There’s another feature that appeals to the OCD musician in me: I’m a stickler for sixteen-bar structures. It drives me nuts when commercials cut down songs everyone knows to fit in time or skip to a particular lyric. Some bands cut it early and make the 16th bar a 3/4 or a 2/4. Every time this song rides into the chorus there’s an extra 2/4 measure, making you wait that much longer for the resolution waiting at the end. It’s like they get off on being withholding. [Editor’s note: Right on, bro, and hey—nice Arrested Development reference.] I like to think of it as an early example of dropping the bass. Fifty years from now, some documentary on EDM will be listing Dexys as an early influence. Okay, maybe not, but wouldn’t that blow your mind?

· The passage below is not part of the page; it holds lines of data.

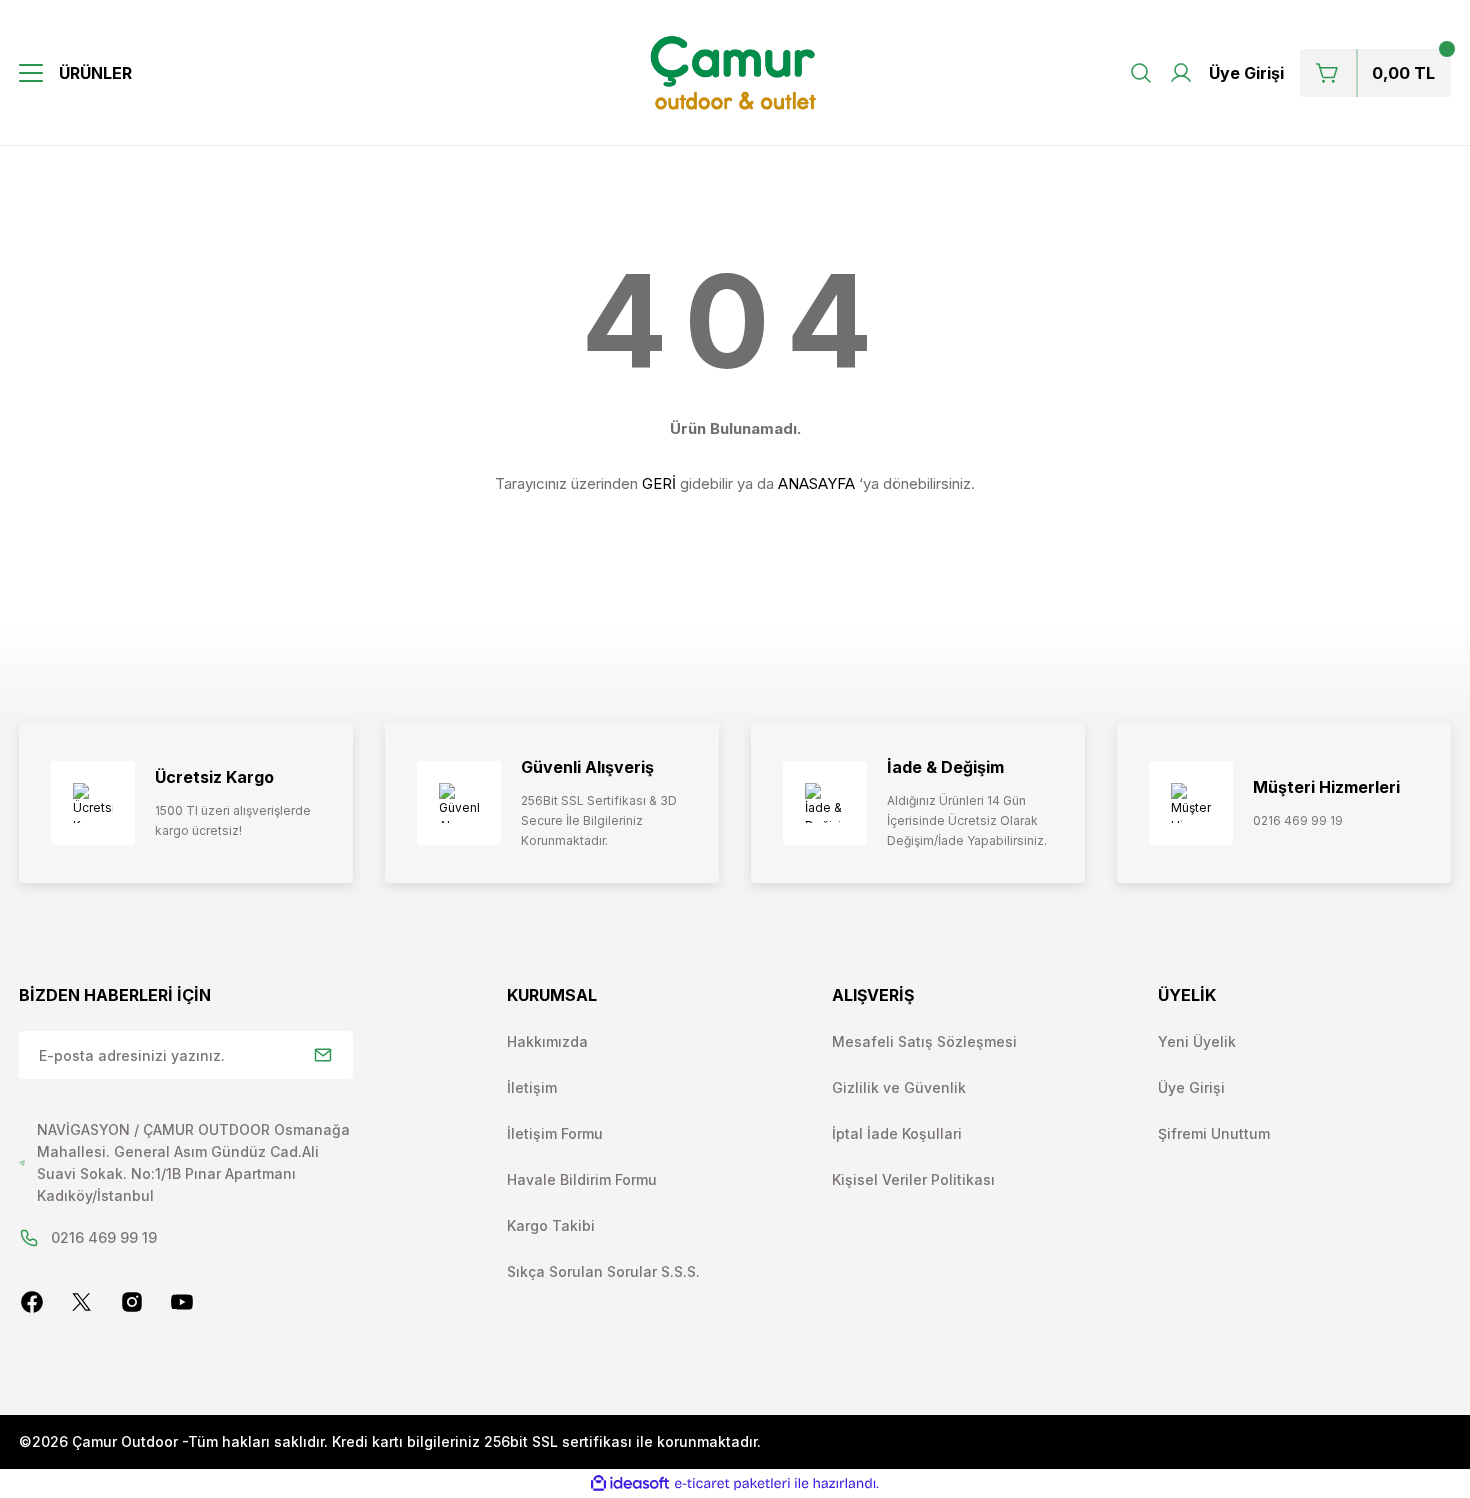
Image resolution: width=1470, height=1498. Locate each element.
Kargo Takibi (551, 1225)
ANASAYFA (816, 483)
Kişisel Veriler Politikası (913, 1179)
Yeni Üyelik (1197, 1041)
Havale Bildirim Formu (582, 1179)
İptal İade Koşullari (897, 1133)
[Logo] (735, 73)
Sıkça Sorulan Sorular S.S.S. (603, 1271)
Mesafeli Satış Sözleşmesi (924, 1041)
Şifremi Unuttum (1214, 1133)
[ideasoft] (630, 1483)
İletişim (532, 1087)
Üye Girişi (1191, 1087)
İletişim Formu (555, 1133)
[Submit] (323, 1055)
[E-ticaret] (732, 1484)
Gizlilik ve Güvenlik (899, 1087)
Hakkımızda (547, 1041)
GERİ (659, 483)
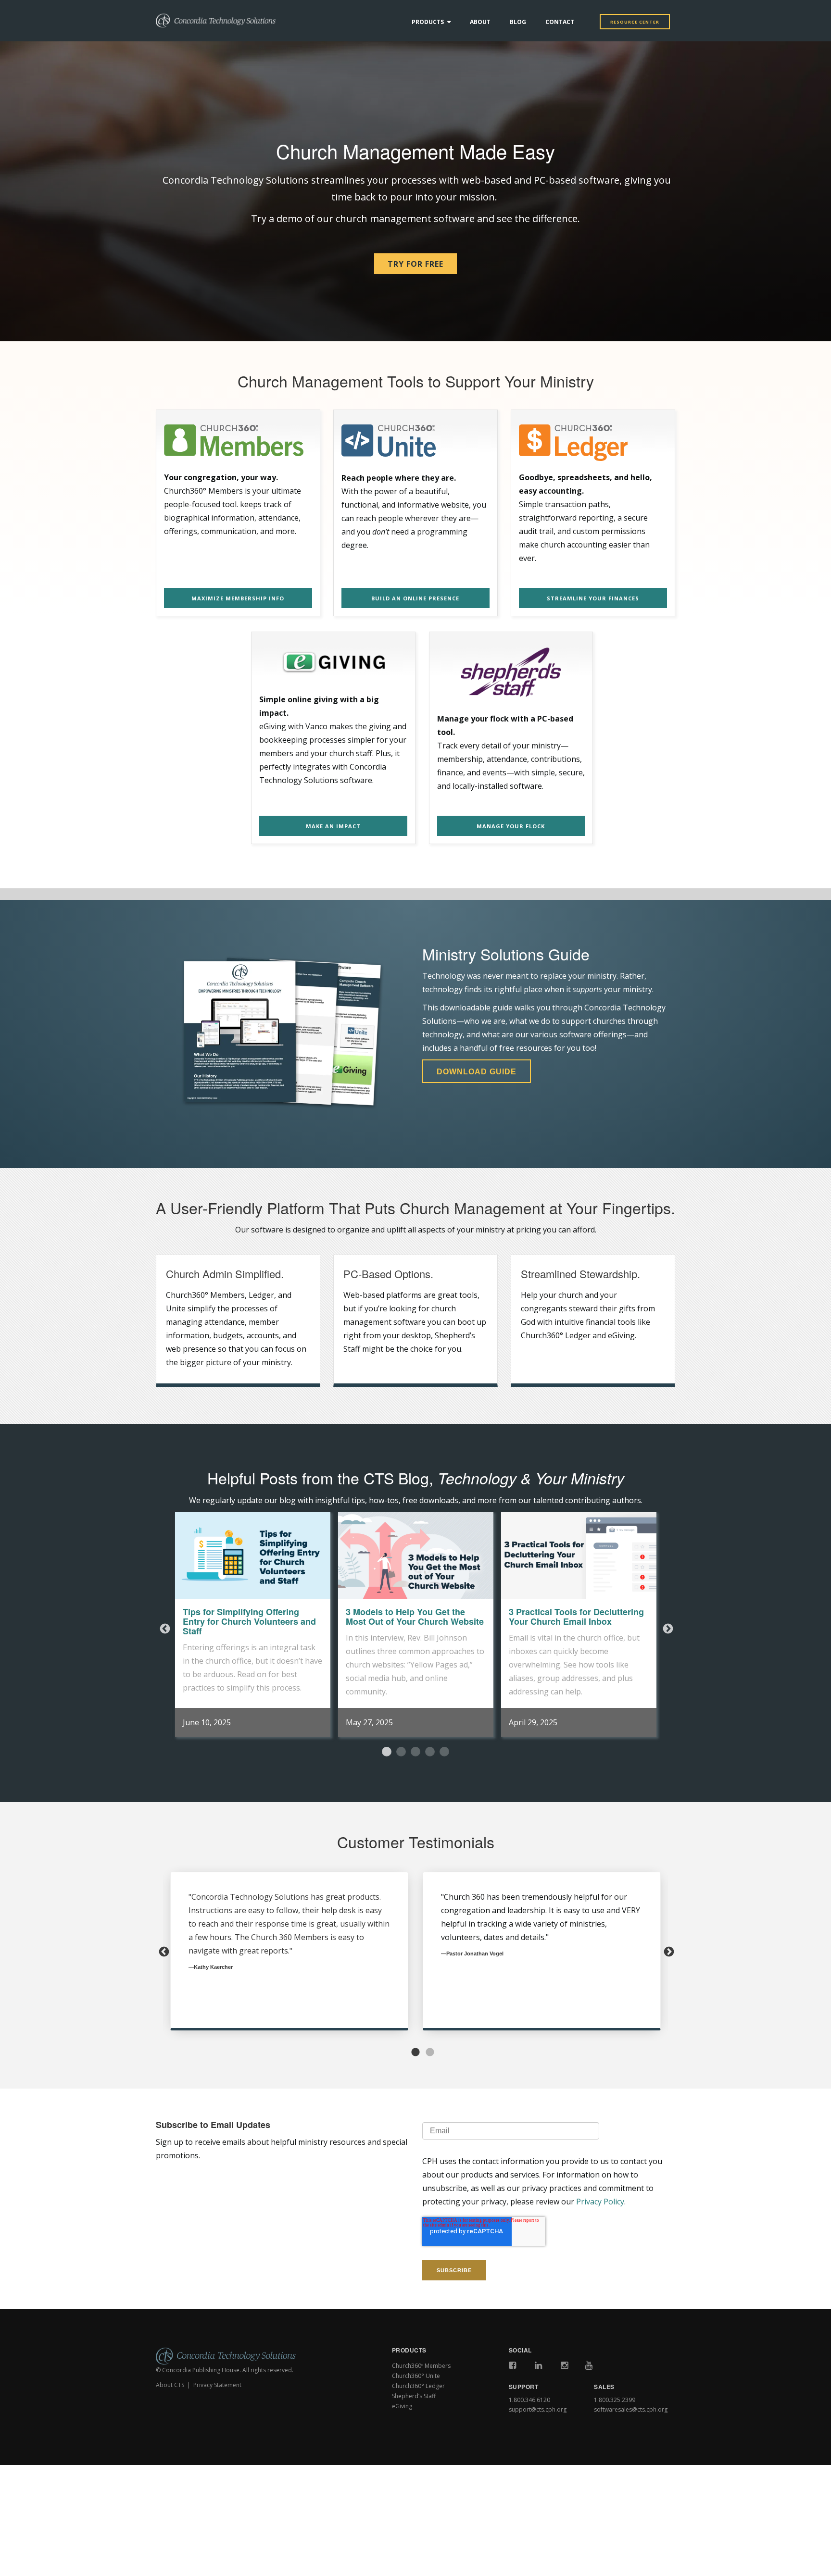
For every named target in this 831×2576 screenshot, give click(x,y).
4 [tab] (430, 1751)
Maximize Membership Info (237, 598)
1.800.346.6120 (529, 2400)
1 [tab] (386, 1751)
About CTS (170, 2385)
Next (667, 1628)
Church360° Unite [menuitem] (416, 2376)
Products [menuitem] (428, 22)
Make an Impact (333, 826)
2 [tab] (401, 1751)
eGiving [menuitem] (402, 2406)
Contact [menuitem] (559, 22)
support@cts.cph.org (538, 2409)
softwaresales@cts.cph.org (630, 2409)
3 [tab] (415, 1751)
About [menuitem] (480, 22)
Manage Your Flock (511, 826)
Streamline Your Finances (593, 598)
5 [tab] (444, 1751)
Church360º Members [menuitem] (421, 2366)
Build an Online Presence (415, 598)
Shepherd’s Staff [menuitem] (414, 2396)
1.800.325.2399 (614, 2400)
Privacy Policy (600, 2201)
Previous (164, 1628)
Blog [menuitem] (518, 22)
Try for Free (415, 264)
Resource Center (634, 22)
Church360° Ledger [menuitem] (418, 2386)
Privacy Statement (217, 2385)
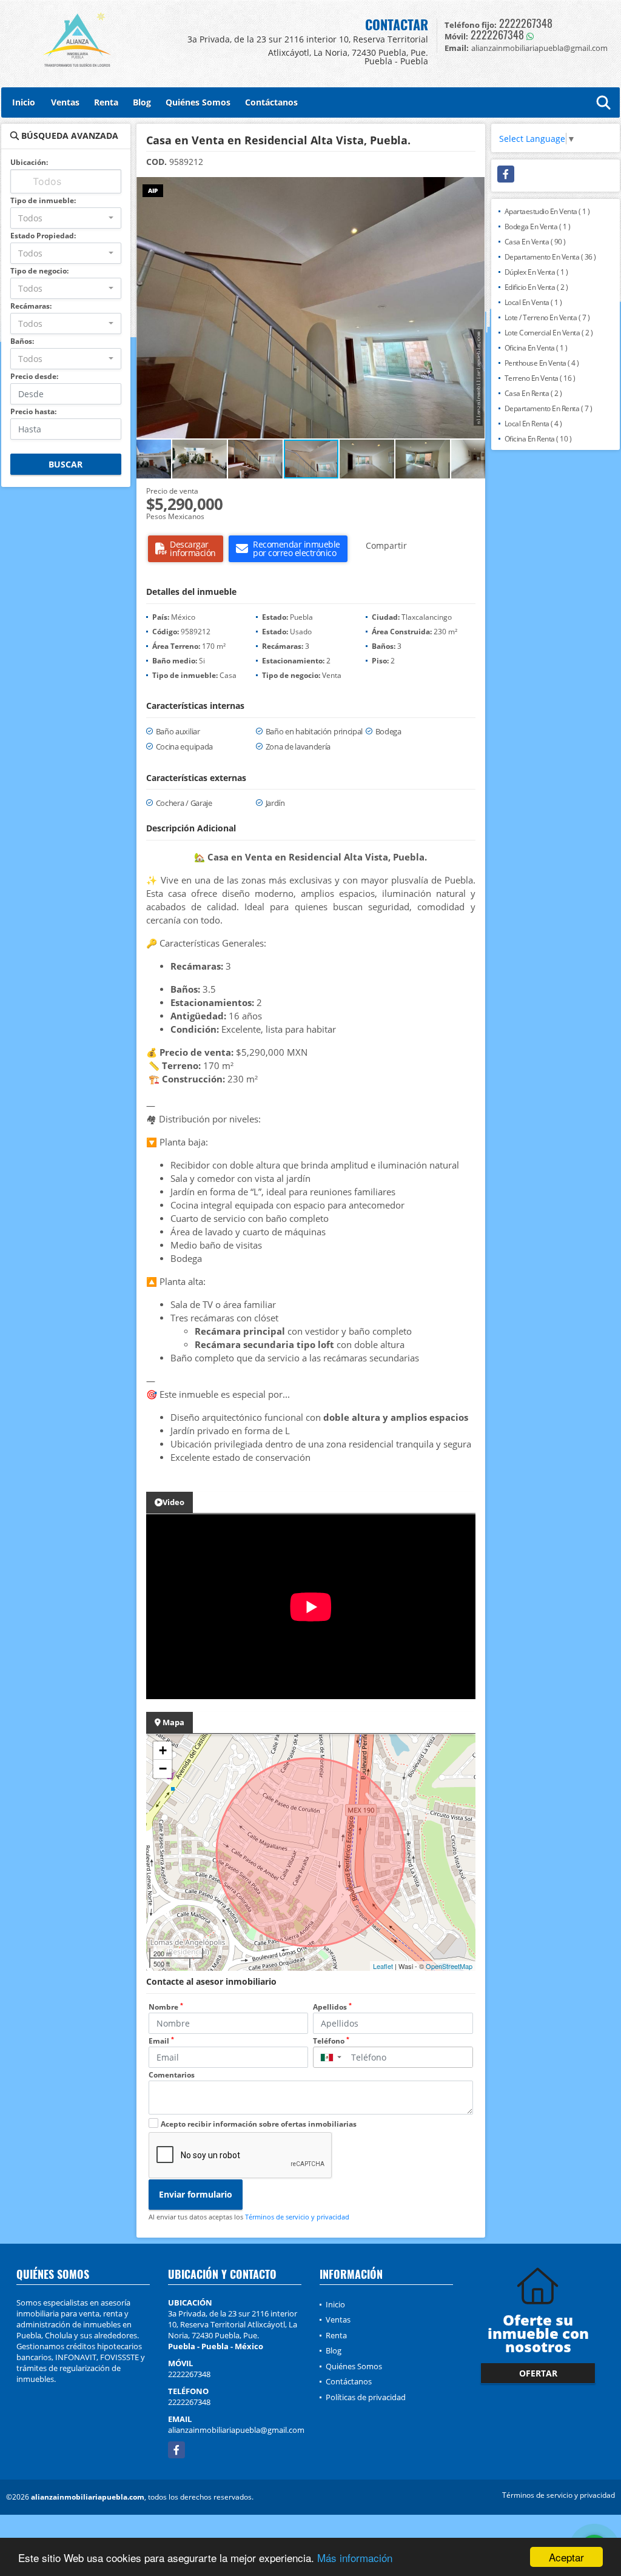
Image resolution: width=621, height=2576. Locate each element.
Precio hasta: (33, 411)
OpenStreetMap (449, 1966)
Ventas (65, 102)
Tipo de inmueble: (43, 200)
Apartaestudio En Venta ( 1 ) (547, 211)
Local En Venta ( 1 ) (533, 302)
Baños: (22, 341)
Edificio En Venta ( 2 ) (536, 287)
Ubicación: (29, 162)
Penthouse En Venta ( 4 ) (542, 363)
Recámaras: (31, 306)
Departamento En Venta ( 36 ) (550, 257)
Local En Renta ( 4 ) (533, 423)
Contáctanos (271, 102)
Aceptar (566, 2556)
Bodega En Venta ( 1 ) (538, 226)
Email (161, 2041)
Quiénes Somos (198, 102)
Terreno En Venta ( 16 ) (540, 378)
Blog (142, 102)
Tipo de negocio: (39, 271)
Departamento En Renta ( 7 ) (548, 408)
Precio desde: (34, 376)
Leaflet (383, 1966)
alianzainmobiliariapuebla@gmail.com (236, 2429)
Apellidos (332, 2007)
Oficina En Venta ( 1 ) (536, 348)
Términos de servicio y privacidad (297, 2216)
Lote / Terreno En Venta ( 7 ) (547, 317)
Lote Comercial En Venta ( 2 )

I’m not sure this band really warrants a defense, given that, to the demographic reading this blog, Dexys are as relevant as the Alan Parsons Project. Maybe, though, if they experience a revival like Journey has in the past few years, I’ll be able to drop the “guilty” aspect of this guilty pleasure. I also think it’s an object lesson in the depth hidden below some of the one-hit-wonders we remember from our youth. We all hear songs when we are younger, before we can really form reasoned opinions, that stick with us. With my exploration of Dexys, I thought — what if some of it sticks with us because it’s actually really good?